Заключение. Heidegger Foolproof

 

Человек сам стал подручным, поскольку произошел не столько от обезьяны, сколько от своей руки. Рука, прирастая большим пальцем, на другом своем конце породила, по антропологическим преданиям, человека. Естественно, рука является тем органом, в котором онтологическая конечность – то есть возможность относиться к миру только с помощью инструмента, определяющего его подручность, – соединяется с «конечностью» как просто органом. Органы есть у всех, но лишь рука оказывается особым органом, конечным в буквальном смысле – в том, что у нее нет никакого предзаданного отношения к тому, что она должна сделать. Само ее отношение, поведение, должно быть рукотворным, то есть рука должна сотворить сама себя.

▸ Предоставленные записи:
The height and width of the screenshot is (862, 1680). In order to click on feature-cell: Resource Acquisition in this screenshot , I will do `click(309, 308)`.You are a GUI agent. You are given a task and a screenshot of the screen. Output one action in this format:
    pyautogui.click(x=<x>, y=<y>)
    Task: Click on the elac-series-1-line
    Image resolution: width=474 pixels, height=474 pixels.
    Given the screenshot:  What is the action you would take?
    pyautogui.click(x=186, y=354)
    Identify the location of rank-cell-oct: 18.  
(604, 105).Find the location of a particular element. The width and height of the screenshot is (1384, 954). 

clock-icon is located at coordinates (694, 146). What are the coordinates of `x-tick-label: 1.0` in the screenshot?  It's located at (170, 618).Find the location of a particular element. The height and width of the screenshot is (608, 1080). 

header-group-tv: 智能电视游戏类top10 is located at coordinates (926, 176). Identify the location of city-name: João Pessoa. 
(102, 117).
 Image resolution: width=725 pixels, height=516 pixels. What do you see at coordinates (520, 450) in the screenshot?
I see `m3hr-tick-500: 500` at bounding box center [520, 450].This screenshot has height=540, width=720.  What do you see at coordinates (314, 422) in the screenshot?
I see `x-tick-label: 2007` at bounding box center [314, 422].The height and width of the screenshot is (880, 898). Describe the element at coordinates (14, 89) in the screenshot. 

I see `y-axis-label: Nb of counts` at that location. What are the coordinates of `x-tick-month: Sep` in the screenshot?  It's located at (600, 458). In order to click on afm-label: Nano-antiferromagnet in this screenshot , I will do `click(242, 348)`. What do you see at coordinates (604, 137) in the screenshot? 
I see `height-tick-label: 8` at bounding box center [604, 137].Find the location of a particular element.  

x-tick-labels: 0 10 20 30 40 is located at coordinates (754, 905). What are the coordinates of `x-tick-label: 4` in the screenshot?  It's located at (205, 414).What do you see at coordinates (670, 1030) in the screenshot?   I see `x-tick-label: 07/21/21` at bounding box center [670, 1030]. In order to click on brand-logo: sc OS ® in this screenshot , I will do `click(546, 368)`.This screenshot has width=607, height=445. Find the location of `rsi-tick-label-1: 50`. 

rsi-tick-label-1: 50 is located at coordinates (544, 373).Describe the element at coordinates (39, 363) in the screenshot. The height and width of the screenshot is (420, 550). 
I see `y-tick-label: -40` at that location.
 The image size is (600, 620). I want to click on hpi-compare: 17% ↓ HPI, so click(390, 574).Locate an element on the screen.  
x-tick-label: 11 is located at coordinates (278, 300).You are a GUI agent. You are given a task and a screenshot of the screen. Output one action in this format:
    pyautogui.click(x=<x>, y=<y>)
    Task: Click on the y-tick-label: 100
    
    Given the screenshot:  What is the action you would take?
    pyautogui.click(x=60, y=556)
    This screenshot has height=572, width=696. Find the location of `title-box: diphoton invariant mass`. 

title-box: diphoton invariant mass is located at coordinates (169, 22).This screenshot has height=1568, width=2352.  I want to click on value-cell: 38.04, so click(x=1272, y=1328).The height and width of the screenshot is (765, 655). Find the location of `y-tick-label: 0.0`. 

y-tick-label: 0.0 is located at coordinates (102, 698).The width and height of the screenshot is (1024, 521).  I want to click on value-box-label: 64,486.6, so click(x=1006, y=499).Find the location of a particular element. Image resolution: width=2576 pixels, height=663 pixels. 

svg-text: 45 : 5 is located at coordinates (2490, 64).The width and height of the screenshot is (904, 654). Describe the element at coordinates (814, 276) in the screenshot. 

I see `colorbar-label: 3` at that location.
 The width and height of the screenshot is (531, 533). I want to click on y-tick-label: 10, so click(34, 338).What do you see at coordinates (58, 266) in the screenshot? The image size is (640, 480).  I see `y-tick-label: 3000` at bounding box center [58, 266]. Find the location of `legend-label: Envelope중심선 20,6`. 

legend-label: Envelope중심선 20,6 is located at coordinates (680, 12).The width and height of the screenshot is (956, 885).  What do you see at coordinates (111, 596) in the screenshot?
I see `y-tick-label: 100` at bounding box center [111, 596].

▸ Что сделать:
1. Как перевести на английский язык предложение «Человек сам стал подручным, поскольку произошел не столько от обезьяны, сколько от своей руки.» из текста о руке?
2. Что, согласно тексту о руке, по антропологическим преданиям породила рука на другом своем конце?
3. Продолжите текст о руке, начав сразу после его последнего предложения.

▸ Ожидаемые результаты:
1. Man himself became ready-to-hand, since he descended not so much from the ape as from his own hand.

2. Человека.

3.
Рука может делать что угодно. Руки могут все. Этот принцип ничем не отличается от принципа вычислительной машины, наоборот, он позволяет додумать онтологические конфигурации и той и другой – в том, что касается их различия как двух «универсальных» инструментов. Рука может сделать все что угодно, не в том смысле только, что человек – существо на все руки, а в том же, в каком универсальны задачи, выполняемые универсальной вычислительной машиной – они не определены и именно поэтому их можно менять. Но рука забирается дальше в такой функциональной вседозволенности: у руки нет программы, никто не руководит рукой. Главное онтологическое различие руки и компьютера состоит в том, что формальное выражение абстрактности руки предполагает большую мощность: рука может сделать все что угодно именно потому, что никакого дела у руки первоначально нет, она не «создается» в качестве hardware. То есть это инструмент, но без предназначения и без инструкции по эксплуатации, так что это инструмент под вопросом – он может и не пригодиться. Когда рука что‑то делает, она не выбирает из списка наличных дел, которые ей предпосланы. У руки нет (пока еще нет) опций.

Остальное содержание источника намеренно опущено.